- Actions to take:
a: List the artists that the interview excerpt names as having video clips directed by Hype Williams.
b: Answer these questions from the interview excerpt:
(i) What long piece does ke say is currently in preparation?
(ii) What kind of lens does Hype Williams always use?
(iii) Which two tracks by Zapp, Roger Trautman, are named?

- Source text:
---*---

Sunday, December 26, 2010

Friday, December 17, 2010

The pneumacosm: a softer, warmer machine




ke: These days there are a lot of amazing r&b productions. I watch a lot of mtv and there are all these r&b artists like Ginuwine, Missy Elliot, tlc and Timbaland Productions. You listen to them and they are all processed, a bit fast, a bit android, The rhythms are very stop-start, they judder, they falter. The register is very trebly... When I was writing my book this had not started yet, so if I'd be writing it now I'd include a huge section on r&b. I'm currently preparing a long piece about Androids in r&b. It's all about the new-style r&b, which has totally changed itself and moved over the border to the posthuman. It's not posthuman in the Underground Resistance/techno sense. It's not militant. It's inside love, it's a softer, warmer machine.

dvw In their video clips they depict themselves as successful citizens, defined by their surrounding objects and architecture. They are defined by the space; architectural surroundings designed especially for the clip.



ke: That's Hype Williams, the director of video clips for Busta Rhymes/Janet Jackson, TLC and Missy Elliot, who also gave them their animatronic cyborg look. He's always using this fisheye lens, so everything always has this anamorphic look, and the aspect I like is that this relates muscular tension to the environment. So when they dance in the video, the whole space dances with them, or when Missy Elliot blows off a kiss the whole image kisses you as well. Everything they do, their whole world does with them. So he has managed to make this total intimate relationship between muscular effect and world. I relate it to this sixties architectural concept of the pneumocosm. Groups like Coop Himmelblau designed all these pneumatic structures, like the inflatable buildings in Woody Allen's Sleeper. In the Pneumatic Cosmos, each gesture you made, no matter how small, would instantly be transmitted throughout the entire environment you are in. Like the sixties dream where your room would be a heartbeat, where your heartbeat would be instantly transmitted into the room you're in, so that your room would have the sensitivity of your heart. A complete collapse of interior and exterior space. When I look at Hype Williams I see that thing as well; the tiniest movement Missy Elliot makes is transmitted throughout the entire space. The closeness and softness of it; the kind of intimate technology you'll also find in William Gibson's work. When I watch r&b I can clearly see the same tendency towards touch, towards liquidity and new forms of computer love. Zapp, Roger Trautman, a big producer from la who just died, is very important in my book because of his tracks More Bounce to the Ounce and Computer Love. These are like r&b before r&b in the early eighties, but they promote this idea of soft love. It's like going back to Burroughs' Soft Machine, but taking the terror away from it and re-interpreting it as this intimate love. That's why I got obsessed with human-robot sex. r&b seems to be preparing us for this. This aspect of r&b fascinates me because it shows a kind of cyborg aspiration that isn't overtly avant-gardist. It's not terrorising or traumatising at all. It's intimate and it's clinging.

---*---

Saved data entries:
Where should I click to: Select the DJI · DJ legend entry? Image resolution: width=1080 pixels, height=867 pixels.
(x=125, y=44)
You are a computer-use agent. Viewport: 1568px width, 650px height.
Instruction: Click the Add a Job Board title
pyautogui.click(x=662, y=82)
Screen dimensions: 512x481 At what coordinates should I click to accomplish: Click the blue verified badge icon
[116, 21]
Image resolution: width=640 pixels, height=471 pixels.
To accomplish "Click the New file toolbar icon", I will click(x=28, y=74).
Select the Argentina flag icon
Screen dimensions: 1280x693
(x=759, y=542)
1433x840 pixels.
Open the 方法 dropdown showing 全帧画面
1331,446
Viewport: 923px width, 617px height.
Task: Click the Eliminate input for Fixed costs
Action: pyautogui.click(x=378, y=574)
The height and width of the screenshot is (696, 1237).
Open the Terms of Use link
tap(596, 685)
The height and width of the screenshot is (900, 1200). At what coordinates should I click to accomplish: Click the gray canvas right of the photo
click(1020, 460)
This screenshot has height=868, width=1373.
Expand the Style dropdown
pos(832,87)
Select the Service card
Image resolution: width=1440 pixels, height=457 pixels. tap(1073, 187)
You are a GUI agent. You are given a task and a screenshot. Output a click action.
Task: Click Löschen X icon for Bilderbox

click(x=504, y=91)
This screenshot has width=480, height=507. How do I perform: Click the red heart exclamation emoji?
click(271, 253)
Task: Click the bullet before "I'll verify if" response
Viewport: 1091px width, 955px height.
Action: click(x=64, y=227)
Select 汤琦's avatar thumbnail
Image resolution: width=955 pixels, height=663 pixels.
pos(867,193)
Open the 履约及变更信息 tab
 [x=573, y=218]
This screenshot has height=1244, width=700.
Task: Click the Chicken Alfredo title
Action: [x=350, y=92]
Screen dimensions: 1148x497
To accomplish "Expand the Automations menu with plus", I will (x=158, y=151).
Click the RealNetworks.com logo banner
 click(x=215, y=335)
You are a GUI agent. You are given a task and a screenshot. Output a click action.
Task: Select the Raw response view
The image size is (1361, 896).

---*---

- Task results:
a: Busta Rhymes, Janet Jackson, TLC, Missy Elliot

b:
(i) A long piece about Androids in r&b
(ii) A fisheye lens
(iii) More Bounce to the Ounce and Computer Love